第494話 悪党への尋問!

 俺は森に入ると樹に手を当てて、リラに少しの時間だけ森を借りる事を伝えた。

 リラからの回答は無いが了承してくれている事だろう。

 そもそも、俺が事前に話を通した方が良いと思っただけなので、俺が伝えなくてもリラなら状況を分かる筈だ。


「ここら辺で良いだろう」


 俺は木々が無い場所で皆を止める。

 とりあえず、ロスナイの前には俺だけが姿を現して、他の者は後ろで待機してもらう。

 絶対に手を出さない事と動かない事を念押しする。

 【結界】を張って、ロスナイからは見えないような処置をあらかじめしておく。

 ロスナイの姿や声は、ルーカス達には普通に見えている。


「じゃあ、開くぞ」


 俺はそう言うと、袋からロスナイを出す。

 まだ、痺れているのか俺を睨みながらも身体が痙攣していた。

 俺はロスナイの手足を縛り、自由を奪った後で【治療】を施して、麻痺を解く。


「お前、何者だ! 貴族の俺にこんなことして許されると思っているのか!」


 ロスナイの第一声は、やはり文句だった。


「いやいや、あんたの噂を聞いて、誰にも聞かれたくない場所まで来て貰う為だ」


 そう話す俺をロスナイは睨んでいる。


「まぁ、これは詫びだ」


 そう言って、俺は先程【アイテムボックス】から出した金貨を何十枚とロスナイの前に放り投げる。
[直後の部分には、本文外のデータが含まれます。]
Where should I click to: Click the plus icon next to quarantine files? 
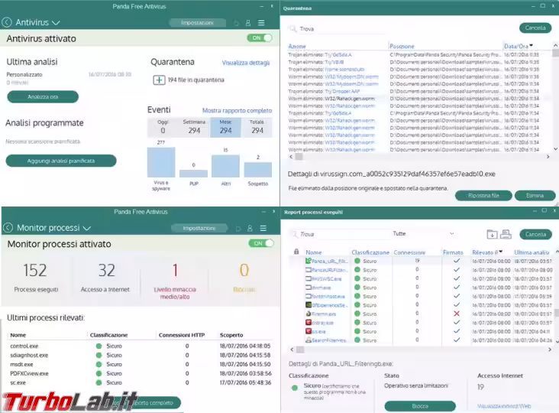pos(159,80)
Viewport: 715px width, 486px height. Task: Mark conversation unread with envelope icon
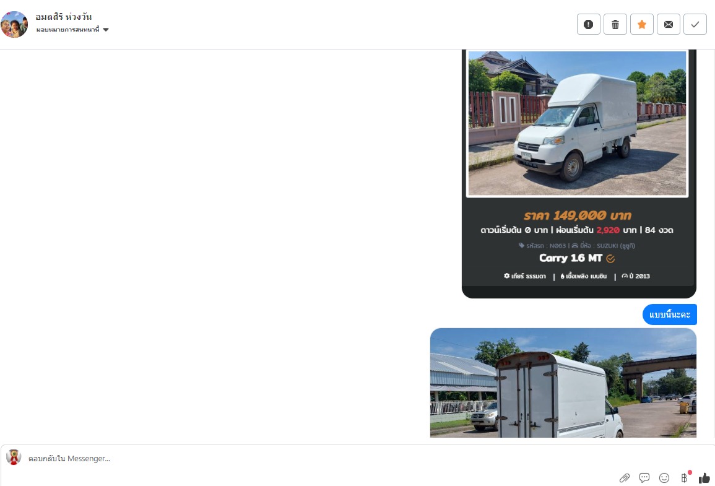(x=668, y=24)
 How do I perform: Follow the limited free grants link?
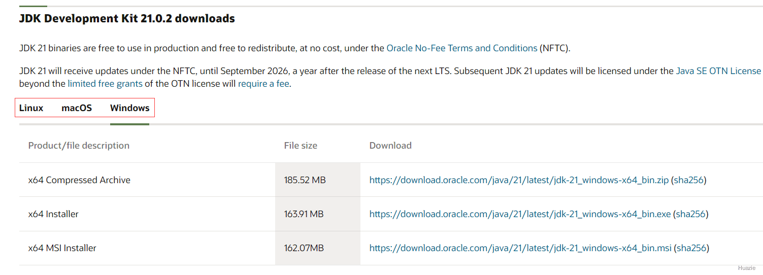pos(105,84)
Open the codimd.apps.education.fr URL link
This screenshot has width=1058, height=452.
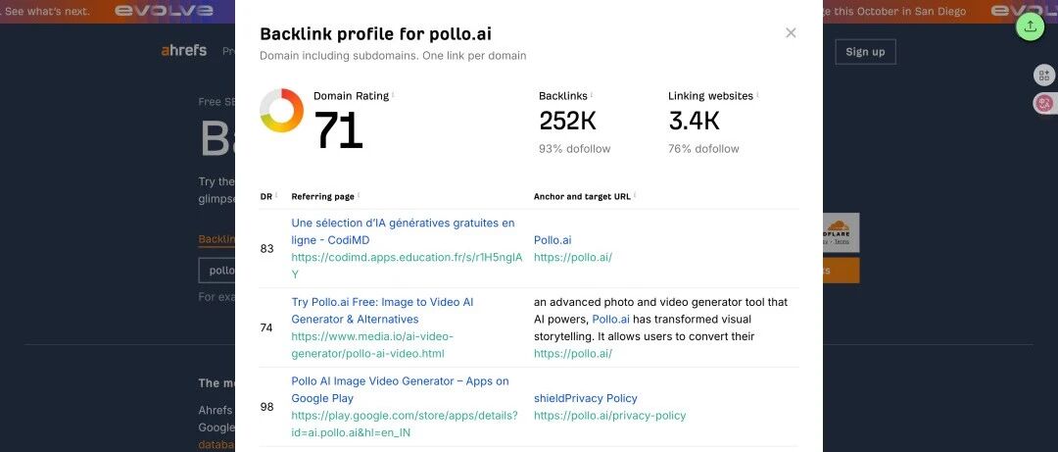[x=407, y=266]

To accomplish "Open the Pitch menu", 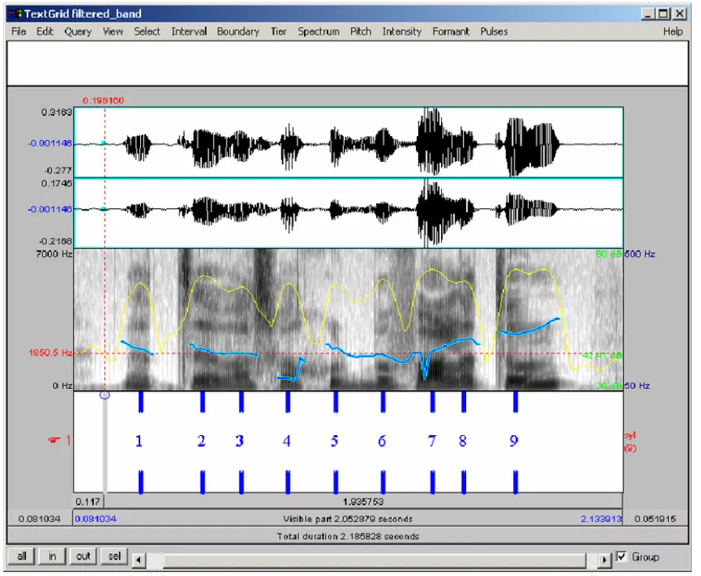I will pos(360,31).
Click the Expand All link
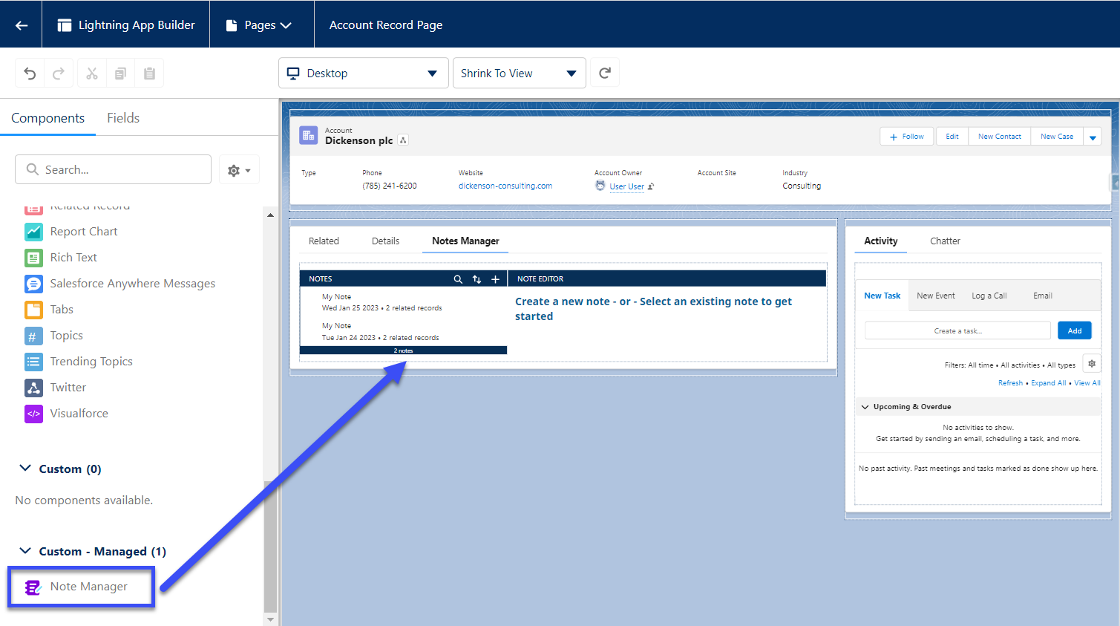1120x626 pixels. pyautogui.click(x=1048, y=382)
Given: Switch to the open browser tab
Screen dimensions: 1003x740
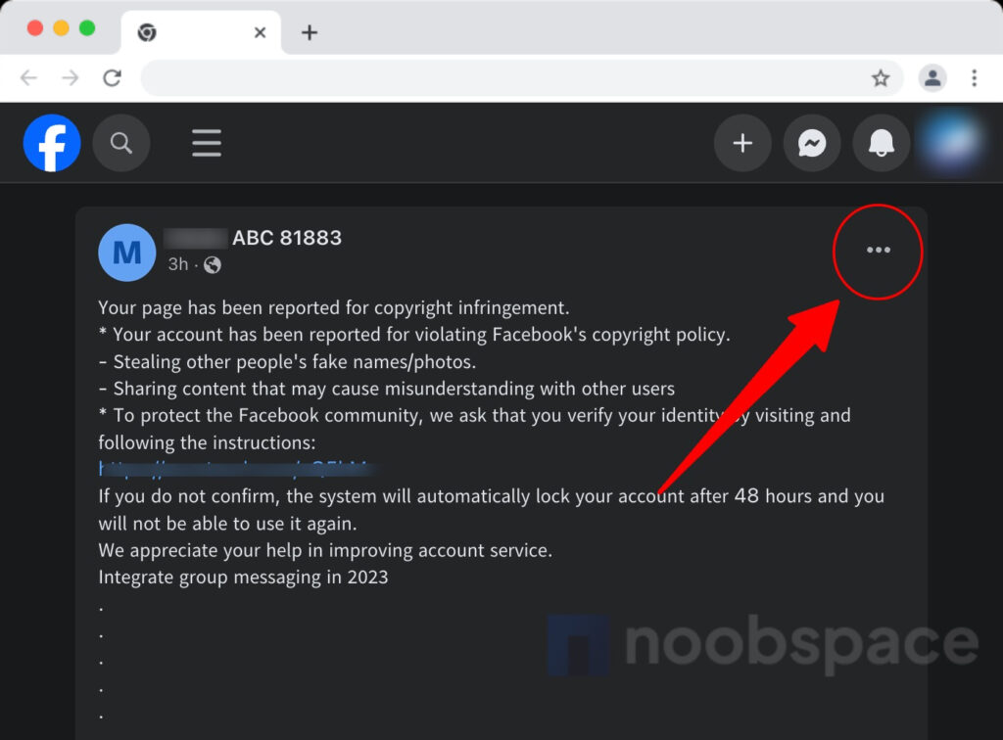Looking at the screenshot, I should pyautogui.click(x=196, y=31).
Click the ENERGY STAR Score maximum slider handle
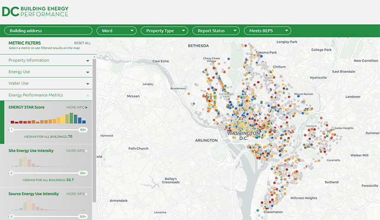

 しかし、貴族のプライドなのか直ぐには金貨を拾う事は無かった。


「お前の目的は何だ」


 先程までの感情に任せた話し方と異なり、俺の出方を探るように話しかけて来た。


「そうだな。まず、殺害した奴隷の処理方法についてだ」

「……何の事だ」


 当たり前だが、ロスナイは惚ける。


「おいおい、俺がなんの確証も無しに話をする訳無いだろう」


 ロスナイは沈黙を貫く。


「カランから、あんたの事は聞いている。まぁ、俺の質問に答えなければ殺しても構わないと言われているし、あんたが死ねばその金貨も俺の物だから殺しても良いんだけどな」

「カランだと!」


 敢えて、同じ貴族のカランの名を出す。

 プライドの高いロスナイだ。カランの名を出せば対抗心を出す可能性が高い。


「カランがどうして、俺をさらうんだ?」

「なんでも、ノゲイラから奴隷の調達が出来ない理由が、あんたが何人も奴隷を殺すらしいので、一体どのように処理しているかを気にしているらしい。万が一、自分にも疑いが掛かるから心配しているんだろう」

「うん、小物はこれだから」

「直接聞くわけにもいかない。かと言って、人前で聞く事も出来ないので俺に頼んできたわけだ」

「……あの小心者のカランが考えそうな事だ。そういう事なら良いだろう、教えてやるが金貨は別で貰うぞ」

「それは後で、カランに直接会った時に貰えば良い。俺はこれ以上の金貨は持っていないし、断ればあんたを殺して、そこの金貨を貰っていくだけだからな」


 ロスナイは暫く考えて、取引を受け入れた。

 死体は、あの奥の部屋に捨てられていたが、俺の予想通り簡易的な冷凍庫になっているようで腐敗はしない。

 あの部屋は、一階まで続いているようで、取引している男が数日に一度、一階の部屋から袋に積めて別の場所に捨てに行くそうだ。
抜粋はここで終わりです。